4. Parent PLUS Loan Eligibility

Yes, but only if consolidated through double consolidation

Yes, but only if consolidated through double consolidation

Yes, but only if consolidated through double consolidation

Yes, but only via consolidation into a Direct Loan

5. Forgiveness Timeline

25 years (graduate loans); 20 years (undergrad loans, if SAVE unavailable)

20 years (undergraduate loans); 25 years (graduate loans)

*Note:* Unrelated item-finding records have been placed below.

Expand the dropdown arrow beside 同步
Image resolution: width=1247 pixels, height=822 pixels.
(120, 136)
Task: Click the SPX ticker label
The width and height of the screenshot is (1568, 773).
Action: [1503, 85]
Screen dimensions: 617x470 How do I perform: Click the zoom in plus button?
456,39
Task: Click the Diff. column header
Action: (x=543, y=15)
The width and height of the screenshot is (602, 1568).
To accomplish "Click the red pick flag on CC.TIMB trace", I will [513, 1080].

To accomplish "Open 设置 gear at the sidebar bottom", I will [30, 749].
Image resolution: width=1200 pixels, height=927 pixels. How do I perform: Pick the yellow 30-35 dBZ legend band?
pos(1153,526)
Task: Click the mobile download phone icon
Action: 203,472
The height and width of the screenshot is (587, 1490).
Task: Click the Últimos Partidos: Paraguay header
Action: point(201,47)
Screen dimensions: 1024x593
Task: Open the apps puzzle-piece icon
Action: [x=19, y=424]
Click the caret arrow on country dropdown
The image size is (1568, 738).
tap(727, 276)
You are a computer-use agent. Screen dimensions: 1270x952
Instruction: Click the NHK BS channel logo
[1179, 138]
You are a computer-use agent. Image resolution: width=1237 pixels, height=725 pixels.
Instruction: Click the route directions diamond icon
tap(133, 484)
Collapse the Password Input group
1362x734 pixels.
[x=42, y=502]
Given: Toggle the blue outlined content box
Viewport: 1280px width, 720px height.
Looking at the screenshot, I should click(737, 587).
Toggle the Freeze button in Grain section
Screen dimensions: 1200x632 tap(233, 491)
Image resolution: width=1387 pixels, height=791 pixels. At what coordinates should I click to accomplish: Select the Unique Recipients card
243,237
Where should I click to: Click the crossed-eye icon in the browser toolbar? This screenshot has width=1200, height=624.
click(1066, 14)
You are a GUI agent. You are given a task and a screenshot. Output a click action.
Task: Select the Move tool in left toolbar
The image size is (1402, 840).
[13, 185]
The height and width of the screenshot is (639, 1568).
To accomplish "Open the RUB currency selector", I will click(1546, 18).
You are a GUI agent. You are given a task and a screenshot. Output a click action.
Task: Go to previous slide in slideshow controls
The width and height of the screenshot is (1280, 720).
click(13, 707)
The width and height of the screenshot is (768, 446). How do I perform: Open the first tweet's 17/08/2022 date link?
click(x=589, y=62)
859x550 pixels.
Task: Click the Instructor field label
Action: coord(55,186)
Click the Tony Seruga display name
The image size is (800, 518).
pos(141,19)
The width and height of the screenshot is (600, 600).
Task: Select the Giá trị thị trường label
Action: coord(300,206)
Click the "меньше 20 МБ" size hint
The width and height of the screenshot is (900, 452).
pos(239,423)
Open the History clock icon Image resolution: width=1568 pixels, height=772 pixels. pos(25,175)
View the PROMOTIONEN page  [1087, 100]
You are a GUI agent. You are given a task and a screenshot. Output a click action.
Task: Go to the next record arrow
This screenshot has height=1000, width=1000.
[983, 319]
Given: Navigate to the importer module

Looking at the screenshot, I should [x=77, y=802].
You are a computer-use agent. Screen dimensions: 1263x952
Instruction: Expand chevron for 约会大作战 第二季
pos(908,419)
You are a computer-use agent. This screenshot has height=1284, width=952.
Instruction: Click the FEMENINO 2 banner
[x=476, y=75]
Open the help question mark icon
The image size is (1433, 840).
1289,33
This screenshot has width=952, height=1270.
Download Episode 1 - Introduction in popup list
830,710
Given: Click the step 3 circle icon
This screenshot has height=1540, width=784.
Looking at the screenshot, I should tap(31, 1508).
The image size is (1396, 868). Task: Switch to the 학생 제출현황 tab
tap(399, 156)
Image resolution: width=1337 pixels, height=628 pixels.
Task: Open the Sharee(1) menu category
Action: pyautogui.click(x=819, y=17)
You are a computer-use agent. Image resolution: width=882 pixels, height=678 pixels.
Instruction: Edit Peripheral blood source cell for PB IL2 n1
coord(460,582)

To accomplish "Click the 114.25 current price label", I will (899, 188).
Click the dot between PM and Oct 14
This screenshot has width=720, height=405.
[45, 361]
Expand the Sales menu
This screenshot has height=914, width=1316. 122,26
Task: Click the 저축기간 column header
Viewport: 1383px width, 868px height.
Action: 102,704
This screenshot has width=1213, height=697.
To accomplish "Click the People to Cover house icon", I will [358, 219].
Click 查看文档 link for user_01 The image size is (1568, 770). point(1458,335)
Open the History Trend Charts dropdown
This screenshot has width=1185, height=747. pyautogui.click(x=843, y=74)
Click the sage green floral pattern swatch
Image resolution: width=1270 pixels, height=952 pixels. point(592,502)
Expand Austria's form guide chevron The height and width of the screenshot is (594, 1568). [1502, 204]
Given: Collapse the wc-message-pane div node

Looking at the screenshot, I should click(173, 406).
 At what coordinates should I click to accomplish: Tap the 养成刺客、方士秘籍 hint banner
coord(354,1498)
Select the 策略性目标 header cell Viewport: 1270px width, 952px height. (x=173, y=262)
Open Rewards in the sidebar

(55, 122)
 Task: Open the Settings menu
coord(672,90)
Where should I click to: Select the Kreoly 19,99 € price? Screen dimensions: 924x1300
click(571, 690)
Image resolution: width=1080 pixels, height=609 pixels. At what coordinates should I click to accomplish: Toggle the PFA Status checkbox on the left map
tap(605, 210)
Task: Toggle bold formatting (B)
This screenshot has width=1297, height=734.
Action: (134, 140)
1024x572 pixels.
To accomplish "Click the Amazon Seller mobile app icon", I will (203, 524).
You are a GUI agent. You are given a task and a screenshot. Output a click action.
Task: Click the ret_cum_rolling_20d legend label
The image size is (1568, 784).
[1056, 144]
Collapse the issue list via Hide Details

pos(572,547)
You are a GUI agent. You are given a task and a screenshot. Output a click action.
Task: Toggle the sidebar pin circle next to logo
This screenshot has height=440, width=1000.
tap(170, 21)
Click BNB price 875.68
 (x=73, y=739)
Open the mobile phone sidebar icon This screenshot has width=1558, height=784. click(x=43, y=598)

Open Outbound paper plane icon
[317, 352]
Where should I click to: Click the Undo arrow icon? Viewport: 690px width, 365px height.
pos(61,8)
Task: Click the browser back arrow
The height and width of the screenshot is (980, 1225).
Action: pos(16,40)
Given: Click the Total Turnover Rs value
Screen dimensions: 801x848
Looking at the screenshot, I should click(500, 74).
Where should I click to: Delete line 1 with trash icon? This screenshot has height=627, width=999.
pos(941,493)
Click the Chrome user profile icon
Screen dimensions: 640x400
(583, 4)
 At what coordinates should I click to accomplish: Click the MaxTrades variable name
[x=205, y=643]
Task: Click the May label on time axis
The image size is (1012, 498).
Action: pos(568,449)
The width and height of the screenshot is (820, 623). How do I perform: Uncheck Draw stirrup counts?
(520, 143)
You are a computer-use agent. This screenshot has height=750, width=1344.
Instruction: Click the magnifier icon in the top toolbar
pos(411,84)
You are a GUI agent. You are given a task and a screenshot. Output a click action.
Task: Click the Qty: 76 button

20 years for most borrowers

25 years

6. Interest Subsidy

None

Covers unpaid interest for borrowers with payments below accruing interest

None

None

7. Income Recertification

Annually

Annually

Annually

Annually

8. Best For

Borrowers with higher debt-to-income ratios

Borrowers seeking lowest payments and interest subsidies

Newer borrowers with high debt and lower incomes

Borrowers with consolidated Parent PLUS loans

IBR Calculator Estimate Accuracy

Federal student loans are unlike any other type of consumer lending. They involve countless variables—program changes, deferments, consolidations, and shifting repayment plans—that can drastically alter your loan’s costs and timeline over time. Unlike fixed loans like mortgages or car loans, student loans are dynamic and adapt to your circumstances.

Our calculator is designed to help you understand your immediate monthly payment options. It can estimate longer-term scenarios, but most borrowers experience changes throughout repayment, such as pauses, plan adjustments, or policy updates, which may impact your total costs and repayment timeline.

For a more comprehensive analysis, consider using the U.S. Department of Education’s Loan Simulator on StudentAid.gov to supplement your estimates. Both tools provide valuable insights, but real-world repayment often includes twists and turns calculators can’t predict.